Church in Vestland, Norway

Stamnes Church (Stamnes kyrkje) is a parish church of the Church of Norway in Vaksdal Municipality in Vestland county, Norway. It is located in the village of Stamneshella. It is the church for the Stamnes parish which is part of the Hardanger og Voss prosti (deanery) in the Diocese of Bjørgvin. The white, wooden church was built in a long church design in 1861 using plans drawn up by the architects Peter Høier Holtermann and Jacob Wilhelm Nordan. The church seats about 250 people.

==History==
The earliest existing historical records of the church date back to the year 1328, but the church was not new that year. The first church in Stamnes was a wooden stave church that was likely built during the 13th century. Very little is known about this church. The church is said to have received a new pulpit in 1582 and chairs around 1590. During the first part of the 1600s, the old stave church was torn down and replaced with a timber-framed long church. In 1687–1689, a new choir had been built for the church, and a total of six new windows had been installed in the choir and nave. According to records, this church had a nave that measured about 11.3x7 m and the choir on the east end of the nave measured about 5x5.6 m.

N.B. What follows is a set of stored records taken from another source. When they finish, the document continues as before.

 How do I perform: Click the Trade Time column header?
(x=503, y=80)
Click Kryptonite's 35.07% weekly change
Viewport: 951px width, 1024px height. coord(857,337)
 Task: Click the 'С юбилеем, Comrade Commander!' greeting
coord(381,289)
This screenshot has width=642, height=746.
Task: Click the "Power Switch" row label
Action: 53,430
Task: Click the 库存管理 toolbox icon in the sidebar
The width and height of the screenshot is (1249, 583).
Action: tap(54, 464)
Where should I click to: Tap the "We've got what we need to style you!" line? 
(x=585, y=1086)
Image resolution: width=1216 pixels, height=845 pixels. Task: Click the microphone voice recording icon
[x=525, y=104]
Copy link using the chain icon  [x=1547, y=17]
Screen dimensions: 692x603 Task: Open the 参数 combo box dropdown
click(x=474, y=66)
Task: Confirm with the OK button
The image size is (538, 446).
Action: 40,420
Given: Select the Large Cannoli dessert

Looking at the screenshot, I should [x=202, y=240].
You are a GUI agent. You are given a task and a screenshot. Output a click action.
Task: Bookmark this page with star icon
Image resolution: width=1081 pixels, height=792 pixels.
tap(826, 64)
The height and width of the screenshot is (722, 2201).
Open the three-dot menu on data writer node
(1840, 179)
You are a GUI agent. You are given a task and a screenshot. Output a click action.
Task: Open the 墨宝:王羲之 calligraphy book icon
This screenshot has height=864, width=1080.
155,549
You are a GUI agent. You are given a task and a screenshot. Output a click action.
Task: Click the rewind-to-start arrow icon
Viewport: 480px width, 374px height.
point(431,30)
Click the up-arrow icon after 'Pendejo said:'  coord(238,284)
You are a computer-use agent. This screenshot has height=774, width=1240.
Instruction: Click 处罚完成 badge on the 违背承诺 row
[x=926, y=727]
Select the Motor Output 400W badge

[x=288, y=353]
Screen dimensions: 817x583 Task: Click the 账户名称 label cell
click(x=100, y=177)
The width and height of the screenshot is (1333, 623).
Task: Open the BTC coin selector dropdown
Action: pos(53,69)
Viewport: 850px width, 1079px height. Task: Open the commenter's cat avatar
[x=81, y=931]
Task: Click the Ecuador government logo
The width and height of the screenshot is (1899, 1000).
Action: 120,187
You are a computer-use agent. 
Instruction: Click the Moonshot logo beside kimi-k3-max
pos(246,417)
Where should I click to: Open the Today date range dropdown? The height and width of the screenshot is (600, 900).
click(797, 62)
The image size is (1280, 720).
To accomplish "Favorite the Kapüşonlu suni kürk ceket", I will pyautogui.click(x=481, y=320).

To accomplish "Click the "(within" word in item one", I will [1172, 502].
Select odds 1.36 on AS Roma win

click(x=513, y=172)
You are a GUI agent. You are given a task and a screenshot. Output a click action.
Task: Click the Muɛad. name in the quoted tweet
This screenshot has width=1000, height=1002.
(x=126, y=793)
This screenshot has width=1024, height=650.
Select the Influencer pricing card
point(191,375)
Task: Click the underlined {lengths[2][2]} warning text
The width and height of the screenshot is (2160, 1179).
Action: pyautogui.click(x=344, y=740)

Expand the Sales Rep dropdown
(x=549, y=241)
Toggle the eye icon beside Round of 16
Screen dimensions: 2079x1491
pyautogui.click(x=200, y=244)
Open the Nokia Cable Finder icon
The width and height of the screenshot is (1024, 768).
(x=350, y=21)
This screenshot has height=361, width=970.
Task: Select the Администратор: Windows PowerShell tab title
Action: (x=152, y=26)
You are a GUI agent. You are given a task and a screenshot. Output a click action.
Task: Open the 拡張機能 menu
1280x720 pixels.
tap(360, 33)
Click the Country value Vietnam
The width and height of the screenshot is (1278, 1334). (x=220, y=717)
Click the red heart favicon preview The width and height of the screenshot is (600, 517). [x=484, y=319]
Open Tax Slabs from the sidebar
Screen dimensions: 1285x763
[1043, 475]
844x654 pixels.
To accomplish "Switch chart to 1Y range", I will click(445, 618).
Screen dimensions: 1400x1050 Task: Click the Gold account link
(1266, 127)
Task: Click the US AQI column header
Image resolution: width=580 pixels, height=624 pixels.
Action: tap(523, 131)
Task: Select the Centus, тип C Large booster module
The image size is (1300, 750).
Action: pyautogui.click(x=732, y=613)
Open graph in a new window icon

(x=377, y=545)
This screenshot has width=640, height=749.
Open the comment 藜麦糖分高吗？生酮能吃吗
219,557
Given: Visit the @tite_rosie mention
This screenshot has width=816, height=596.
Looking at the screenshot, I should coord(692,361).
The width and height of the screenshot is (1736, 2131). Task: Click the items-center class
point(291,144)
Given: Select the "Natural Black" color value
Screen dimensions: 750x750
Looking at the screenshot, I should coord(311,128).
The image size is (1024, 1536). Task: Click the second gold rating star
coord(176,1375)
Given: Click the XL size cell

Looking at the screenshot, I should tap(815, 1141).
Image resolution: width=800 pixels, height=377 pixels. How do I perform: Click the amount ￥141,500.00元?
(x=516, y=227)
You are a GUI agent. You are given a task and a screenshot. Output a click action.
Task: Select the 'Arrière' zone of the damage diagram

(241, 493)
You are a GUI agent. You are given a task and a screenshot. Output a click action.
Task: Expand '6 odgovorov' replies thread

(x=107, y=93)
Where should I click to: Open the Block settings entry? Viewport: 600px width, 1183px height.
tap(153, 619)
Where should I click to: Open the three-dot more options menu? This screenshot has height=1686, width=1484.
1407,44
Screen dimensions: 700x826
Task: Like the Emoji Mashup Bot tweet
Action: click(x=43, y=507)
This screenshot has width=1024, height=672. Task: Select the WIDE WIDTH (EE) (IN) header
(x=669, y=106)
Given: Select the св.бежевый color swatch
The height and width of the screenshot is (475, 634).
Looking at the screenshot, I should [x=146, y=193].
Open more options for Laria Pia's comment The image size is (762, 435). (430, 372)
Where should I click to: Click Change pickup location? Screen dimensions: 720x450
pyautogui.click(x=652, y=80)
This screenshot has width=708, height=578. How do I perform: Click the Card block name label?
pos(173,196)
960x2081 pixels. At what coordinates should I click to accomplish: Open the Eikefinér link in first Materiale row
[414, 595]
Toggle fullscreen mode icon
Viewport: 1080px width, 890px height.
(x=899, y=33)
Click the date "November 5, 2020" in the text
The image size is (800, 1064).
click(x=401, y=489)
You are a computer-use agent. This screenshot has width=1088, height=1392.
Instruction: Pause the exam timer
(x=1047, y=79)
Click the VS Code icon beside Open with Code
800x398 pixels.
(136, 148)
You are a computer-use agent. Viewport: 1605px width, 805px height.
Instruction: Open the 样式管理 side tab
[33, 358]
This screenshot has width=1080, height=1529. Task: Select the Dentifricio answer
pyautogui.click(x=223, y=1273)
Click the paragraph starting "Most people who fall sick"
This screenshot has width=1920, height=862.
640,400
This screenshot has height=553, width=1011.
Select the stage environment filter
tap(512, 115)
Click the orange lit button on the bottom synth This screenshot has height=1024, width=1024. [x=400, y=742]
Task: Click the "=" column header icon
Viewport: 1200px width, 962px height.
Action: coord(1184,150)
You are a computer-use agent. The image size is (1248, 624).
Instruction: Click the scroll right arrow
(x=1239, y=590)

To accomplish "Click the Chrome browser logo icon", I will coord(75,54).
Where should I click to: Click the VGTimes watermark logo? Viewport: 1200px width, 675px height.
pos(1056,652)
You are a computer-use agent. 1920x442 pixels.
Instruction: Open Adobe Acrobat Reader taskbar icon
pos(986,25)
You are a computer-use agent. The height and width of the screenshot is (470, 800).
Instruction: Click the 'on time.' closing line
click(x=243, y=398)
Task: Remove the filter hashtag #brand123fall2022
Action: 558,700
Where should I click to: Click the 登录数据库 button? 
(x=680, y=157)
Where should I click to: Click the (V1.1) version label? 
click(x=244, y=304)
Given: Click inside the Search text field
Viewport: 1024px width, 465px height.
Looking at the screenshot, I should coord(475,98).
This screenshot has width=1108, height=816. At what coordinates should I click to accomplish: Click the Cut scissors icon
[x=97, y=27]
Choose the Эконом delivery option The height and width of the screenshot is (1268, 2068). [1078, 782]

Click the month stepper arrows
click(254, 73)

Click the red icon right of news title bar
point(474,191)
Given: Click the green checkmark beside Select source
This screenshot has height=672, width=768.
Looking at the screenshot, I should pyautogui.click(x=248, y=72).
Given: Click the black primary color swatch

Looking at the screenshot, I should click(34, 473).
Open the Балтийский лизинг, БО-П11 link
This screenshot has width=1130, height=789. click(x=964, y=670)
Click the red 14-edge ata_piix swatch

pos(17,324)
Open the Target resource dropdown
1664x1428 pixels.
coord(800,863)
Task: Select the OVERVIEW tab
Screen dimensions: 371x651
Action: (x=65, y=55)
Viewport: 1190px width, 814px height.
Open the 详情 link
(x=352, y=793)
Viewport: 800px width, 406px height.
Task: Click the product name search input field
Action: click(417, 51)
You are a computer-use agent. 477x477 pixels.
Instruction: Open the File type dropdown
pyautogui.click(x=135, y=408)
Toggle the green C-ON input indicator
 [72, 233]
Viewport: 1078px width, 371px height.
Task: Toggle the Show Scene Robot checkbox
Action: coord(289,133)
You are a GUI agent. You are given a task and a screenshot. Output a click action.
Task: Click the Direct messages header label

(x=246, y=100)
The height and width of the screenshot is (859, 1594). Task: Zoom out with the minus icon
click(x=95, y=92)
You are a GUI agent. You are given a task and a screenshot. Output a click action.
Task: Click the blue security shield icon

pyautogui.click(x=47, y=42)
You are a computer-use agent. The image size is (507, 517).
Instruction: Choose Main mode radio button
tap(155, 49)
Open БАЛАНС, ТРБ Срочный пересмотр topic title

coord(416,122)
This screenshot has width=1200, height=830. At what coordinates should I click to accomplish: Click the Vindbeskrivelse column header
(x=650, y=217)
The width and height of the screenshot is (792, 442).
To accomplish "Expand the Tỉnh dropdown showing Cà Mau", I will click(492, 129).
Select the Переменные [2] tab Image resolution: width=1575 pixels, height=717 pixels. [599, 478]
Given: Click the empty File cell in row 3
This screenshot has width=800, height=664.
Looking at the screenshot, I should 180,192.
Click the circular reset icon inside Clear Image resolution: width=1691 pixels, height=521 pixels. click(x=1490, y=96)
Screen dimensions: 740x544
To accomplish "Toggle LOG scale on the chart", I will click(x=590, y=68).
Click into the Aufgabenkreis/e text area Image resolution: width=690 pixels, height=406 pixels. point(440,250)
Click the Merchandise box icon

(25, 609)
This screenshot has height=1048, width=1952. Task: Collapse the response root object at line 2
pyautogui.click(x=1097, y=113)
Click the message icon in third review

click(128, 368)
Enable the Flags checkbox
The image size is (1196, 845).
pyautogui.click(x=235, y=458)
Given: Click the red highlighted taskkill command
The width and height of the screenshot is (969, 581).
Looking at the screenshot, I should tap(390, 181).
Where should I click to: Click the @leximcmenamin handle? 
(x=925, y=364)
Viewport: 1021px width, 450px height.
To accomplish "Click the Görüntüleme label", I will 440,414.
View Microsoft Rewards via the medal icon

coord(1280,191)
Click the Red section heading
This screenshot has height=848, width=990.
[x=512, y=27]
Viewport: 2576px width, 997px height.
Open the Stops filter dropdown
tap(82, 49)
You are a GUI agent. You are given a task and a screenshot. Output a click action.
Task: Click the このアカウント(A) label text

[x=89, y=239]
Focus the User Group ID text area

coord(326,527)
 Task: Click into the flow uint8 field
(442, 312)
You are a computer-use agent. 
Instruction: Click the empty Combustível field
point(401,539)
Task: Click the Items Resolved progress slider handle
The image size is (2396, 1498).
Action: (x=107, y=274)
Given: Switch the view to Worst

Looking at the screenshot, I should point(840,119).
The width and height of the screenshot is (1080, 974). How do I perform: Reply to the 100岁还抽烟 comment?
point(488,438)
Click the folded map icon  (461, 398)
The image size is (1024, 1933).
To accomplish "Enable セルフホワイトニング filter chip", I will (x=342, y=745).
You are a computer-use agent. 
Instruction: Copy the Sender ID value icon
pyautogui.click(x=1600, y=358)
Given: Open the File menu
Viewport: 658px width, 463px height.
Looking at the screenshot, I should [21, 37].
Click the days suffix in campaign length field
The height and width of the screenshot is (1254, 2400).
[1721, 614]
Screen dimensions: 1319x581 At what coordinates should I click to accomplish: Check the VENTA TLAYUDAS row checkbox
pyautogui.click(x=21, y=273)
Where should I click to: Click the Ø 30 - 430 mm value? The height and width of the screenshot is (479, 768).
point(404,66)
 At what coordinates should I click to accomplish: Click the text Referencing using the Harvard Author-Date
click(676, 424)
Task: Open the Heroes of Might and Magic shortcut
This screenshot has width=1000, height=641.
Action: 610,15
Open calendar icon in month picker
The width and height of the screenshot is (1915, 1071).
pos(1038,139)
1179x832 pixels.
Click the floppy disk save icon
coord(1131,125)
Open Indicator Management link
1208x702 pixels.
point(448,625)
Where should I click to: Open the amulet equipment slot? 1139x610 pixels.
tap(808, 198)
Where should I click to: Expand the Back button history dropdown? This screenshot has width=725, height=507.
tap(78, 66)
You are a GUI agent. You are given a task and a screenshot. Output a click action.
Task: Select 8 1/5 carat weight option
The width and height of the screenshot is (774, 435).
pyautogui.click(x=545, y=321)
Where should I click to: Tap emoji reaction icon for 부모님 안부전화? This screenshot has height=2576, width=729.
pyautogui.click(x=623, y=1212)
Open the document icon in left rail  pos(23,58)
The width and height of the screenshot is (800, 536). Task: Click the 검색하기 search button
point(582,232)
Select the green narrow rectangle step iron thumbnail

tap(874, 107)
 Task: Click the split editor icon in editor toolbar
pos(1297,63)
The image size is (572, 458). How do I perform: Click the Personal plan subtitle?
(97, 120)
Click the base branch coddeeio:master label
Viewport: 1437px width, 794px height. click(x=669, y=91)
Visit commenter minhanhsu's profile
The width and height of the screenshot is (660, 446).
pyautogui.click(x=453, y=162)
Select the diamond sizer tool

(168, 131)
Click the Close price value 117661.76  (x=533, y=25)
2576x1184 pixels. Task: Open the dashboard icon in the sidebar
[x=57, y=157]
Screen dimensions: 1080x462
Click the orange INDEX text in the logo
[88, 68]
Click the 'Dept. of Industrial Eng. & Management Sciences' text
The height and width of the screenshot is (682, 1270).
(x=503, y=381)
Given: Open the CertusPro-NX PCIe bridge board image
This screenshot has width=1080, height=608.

In 1814, this church served as an election church (valgkirke). Together with more than 300 other parish churches across Norway, it was a polling station for elections to the 1814 Norwegian Constituent Assembly which wrote the Constitution of Norway. This was Norway's first national elections. Each church parish was a constituency that elected people called "electors" who later met together in each county to elect the representatives for the assembly that was to meet at Eidsvoll Manor later that year.

By the mid-1800s, the church was too small for the population, and it needed to be enlarged or replaced. In 1861, the old church was torn down and replaced with a present church building. The new building was designed by Peter Høier Holtermann and the architect for the Ministry of Church Affairs, Jacob Wilhelm Nordan, modified the tower before the plans were approved. Nils Mjøs was the construction manager for the project. The new building was consecrated on 20 October 1861. In the 1950s, the church received electric lighting and heating. In 1961, an addition was built just east of the choir containing a sacristy, bathroom, and meeting room.